The Pope comes in and shakes my hand, and we sit down. The Pope smiles and says: “Some of my colleagues who know you told me that you will try to convert me.”
It’s a joke, I tell him. My friends think it is you who want to convert me.
He smiles again and replies: “Proselytism is solemn nonsense, it makes no sense. We need to get to know each other, listen to each other and improve our knowledge of the world around us. Sometimes after a meeting I want to arrange another one because new ideas are born and I discover new needs. This is important: to get to know people, listen, expand the circle of ideas. The world is crisscrossed by roads that come closer together and move apart, but the important thing is that they lead towards the Good.”
“I don’t like the word narcissism”, the Pope said, “it indicates an excessive love for oneself and this is not good, it can produce serious damage not only to the soul of those affected but also in relationship with others, with the society in which one lives. The real trouble is that those most affected by this – which is actually a kind of mental disorder – are people who have a lot of power. Often bosses are narcissists”.
Many church leaders have been.
“You know what I think about this? Heads of the Church have often been narcissists, flattered and thrilled by their courtiers. The court is the leprosy of the papacy.”
The leprosy of the papacy, those were his exact words.
you think that mystics have been important for the Church?
“They have been fundamental. A religion without mystics is a philosophy.”
Do you have a mystical vocation?
“What do you think?”
I wouldn’t think so.
“You’re probably right. I love the mystics; Francis also was in many aspects of his life, but I do not think I have the vocation and then we must understand the deep meaning of that word. The mystic manages to strip himself of action, of facts, objectives and even the pastoral mission and rises until he reaches communion with the Beatitudes. Brief moments but which fill an entire life.”
Has that ever happened to you?
“Rarely. For example, when the conclave elected me Pope. Before I accepted I asked if I could spend a few minutes in the room next to the one with the balcony overlooking the square. My head was completely empty and I was seized by a great anxiety. To make it go way and relax I closed my eyes and made every thought disappear, even the thought of refusing to accept the position, as the liturgical procedure allows. I closed my eyes and I no longer had any anxiety or emotion. At a certain point I was filled with a great light. It lasted a moment, but to me it seemed very long. Then the light faded, I got up suddenly and walked into the room where the cardinals were waiting and the table on which was the act of acceptance. I signed it, the Cardinal Camerlengo countersigned it and then on the balcony there was the ‘”Habemus Papam”.
Do you feel touched by grace?
“No one can know that. Grace is not part of consciousness, it is the amount of light in our souls, not knowledge nor reason. Even you, without knowing it, could be touched by grace.”
Without faith? A non-believer?
“Grace regards the soul.”

- Records supplied -
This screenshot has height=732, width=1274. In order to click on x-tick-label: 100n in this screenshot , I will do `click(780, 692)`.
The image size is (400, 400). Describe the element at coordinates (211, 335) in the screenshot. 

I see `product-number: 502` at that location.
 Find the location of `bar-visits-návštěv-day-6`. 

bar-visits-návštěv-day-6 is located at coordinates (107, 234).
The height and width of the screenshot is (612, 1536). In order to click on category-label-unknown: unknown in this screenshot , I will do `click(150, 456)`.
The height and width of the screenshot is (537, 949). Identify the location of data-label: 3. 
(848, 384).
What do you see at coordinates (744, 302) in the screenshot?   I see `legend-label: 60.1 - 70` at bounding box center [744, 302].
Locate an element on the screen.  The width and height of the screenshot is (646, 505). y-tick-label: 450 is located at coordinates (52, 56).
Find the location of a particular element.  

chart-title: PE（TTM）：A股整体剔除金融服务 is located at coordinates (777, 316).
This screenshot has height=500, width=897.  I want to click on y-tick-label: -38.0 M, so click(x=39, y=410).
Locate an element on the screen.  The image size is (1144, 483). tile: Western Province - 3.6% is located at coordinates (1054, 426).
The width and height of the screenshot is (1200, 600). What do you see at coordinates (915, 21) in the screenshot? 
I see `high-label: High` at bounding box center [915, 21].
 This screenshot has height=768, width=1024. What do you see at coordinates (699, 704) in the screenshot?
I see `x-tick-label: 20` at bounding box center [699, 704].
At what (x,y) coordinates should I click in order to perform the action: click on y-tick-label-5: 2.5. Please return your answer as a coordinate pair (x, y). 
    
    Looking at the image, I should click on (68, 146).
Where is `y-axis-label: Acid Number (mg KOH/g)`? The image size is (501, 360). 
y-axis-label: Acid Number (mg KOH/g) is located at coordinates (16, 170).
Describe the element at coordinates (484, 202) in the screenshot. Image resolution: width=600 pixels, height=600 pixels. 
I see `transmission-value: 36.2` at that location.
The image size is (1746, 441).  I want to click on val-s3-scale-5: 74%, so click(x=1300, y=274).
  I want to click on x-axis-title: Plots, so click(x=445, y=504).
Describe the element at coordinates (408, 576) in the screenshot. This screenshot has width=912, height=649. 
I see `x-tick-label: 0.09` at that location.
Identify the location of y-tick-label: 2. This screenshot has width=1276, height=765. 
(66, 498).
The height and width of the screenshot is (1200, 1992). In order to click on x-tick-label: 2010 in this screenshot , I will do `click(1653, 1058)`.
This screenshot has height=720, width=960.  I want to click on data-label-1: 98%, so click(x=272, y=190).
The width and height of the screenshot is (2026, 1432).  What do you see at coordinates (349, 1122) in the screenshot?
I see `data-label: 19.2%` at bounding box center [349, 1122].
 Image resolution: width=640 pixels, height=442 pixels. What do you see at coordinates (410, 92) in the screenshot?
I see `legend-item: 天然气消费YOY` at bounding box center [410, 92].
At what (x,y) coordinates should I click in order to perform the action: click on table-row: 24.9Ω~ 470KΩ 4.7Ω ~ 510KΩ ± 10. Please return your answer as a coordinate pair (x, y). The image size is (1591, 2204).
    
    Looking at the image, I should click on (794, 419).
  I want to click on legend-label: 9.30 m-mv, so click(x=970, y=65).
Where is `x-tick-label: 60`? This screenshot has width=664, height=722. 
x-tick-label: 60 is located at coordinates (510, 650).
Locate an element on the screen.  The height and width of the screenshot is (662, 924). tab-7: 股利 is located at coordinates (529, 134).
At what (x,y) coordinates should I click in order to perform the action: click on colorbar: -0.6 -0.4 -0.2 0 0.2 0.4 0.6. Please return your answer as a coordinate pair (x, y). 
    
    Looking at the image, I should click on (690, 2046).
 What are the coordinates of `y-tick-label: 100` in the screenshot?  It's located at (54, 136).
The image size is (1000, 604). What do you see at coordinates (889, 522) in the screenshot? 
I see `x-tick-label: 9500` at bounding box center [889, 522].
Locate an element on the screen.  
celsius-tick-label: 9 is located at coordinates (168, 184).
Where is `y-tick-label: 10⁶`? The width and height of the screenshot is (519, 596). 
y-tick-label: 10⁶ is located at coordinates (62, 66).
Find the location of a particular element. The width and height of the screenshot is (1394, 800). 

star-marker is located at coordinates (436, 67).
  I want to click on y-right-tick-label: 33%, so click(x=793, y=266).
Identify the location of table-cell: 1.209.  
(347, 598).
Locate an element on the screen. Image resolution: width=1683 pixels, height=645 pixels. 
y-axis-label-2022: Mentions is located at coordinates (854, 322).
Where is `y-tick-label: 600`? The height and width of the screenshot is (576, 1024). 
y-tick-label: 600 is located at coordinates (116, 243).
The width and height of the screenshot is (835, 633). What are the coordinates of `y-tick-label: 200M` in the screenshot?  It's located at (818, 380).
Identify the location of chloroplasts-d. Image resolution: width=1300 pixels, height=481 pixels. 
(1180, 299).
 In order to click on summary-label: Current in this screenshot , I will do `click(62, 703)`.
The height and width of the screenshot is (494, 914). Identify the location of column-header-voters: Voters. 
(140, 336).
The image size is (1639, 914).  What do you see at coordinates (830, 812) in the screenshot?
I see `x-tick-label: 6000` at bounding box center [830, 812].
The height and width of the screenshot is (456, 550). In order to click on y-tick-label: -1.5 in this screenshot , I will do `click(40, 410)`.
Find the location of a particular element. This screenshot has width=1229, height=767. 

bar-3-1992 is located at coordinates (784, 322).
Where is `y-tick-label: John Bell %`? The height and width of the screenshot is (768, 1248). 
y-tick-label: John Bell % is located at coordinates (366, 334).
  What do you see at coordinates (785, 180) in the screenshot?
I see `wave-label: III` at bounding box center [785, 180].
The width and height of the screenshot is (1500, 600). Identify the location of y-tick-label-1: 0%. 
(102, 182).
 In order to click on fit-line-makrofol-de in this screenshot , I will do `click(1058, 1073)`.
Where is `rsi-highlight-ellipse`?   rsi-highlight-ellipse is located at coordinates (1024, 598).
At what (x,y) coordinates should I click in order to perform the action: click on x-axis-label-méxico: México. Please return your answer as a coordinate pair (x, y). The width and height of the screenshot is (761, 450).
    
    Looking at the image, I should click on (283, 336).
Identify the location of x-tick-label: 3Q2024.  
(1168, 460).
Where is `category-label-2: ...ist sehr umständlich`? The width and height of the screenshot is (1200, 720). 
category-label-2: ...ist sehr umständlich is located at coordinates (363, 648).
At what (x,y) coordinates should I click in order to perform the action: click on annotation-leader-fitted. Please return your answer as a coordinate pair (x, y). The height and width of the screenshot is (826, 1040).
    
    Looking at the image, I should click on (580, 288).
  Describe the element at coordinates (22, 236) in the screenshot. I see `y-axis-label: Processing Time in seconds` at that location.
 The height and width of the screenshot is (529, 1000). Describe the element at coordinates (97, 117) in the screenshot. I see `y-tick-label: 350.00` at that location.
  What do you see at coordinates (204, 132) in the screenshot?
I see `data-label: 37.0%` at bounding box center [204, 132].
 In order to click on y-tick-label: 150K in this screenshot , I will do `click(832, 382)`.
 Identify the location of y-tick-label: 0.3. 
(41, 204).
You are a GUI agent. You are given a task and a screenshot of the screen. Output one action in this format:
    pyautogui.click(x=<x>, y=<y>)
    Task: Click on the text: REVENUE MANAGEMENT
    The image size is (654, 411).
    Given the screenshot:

- Your goal -
Write the next part of the interview with the Pope above, starting right after its last line.

- Result of this exercise -
I do not believe in the soul.
“You do not believe in it but you have one.”
Your Holiness, you said that you have no intention of trying to convert me and I do not think you would succeed.
“We cannot know that, but I don’t have any such intention.”
And St. Francis?
“He’s great because he is everything. He is a man who wants to do things, wants to build, he founded an order and its rules, he is an itinerant and a missionary, a poet and a prophet, he is mystical. He found evil in himself and rooted it out. He loved nature, animals, the blade of grass on the lawn and the birds flying in the sky. But above all he loved people, children, old people, women. He is the most shining example of that agape we talked about earlier.”
Jesus, as you pointed out, said: Thou shalt love thy neighbor as thyself. Do you think that this has happened?
“Unfortunately, no. Selfishness has increased and love towards others declined.”
So this is the goal that we have in common: at least to equalize the intensity of these two kinds of love. Is your Church ready and equipped to carry out this task?
“What do you think?”
I think love for temporal power is still very strong within the Vatican walls and in the institutional structure of the whole Church. I think that the institution dominates the poor, missionary Church that you would like.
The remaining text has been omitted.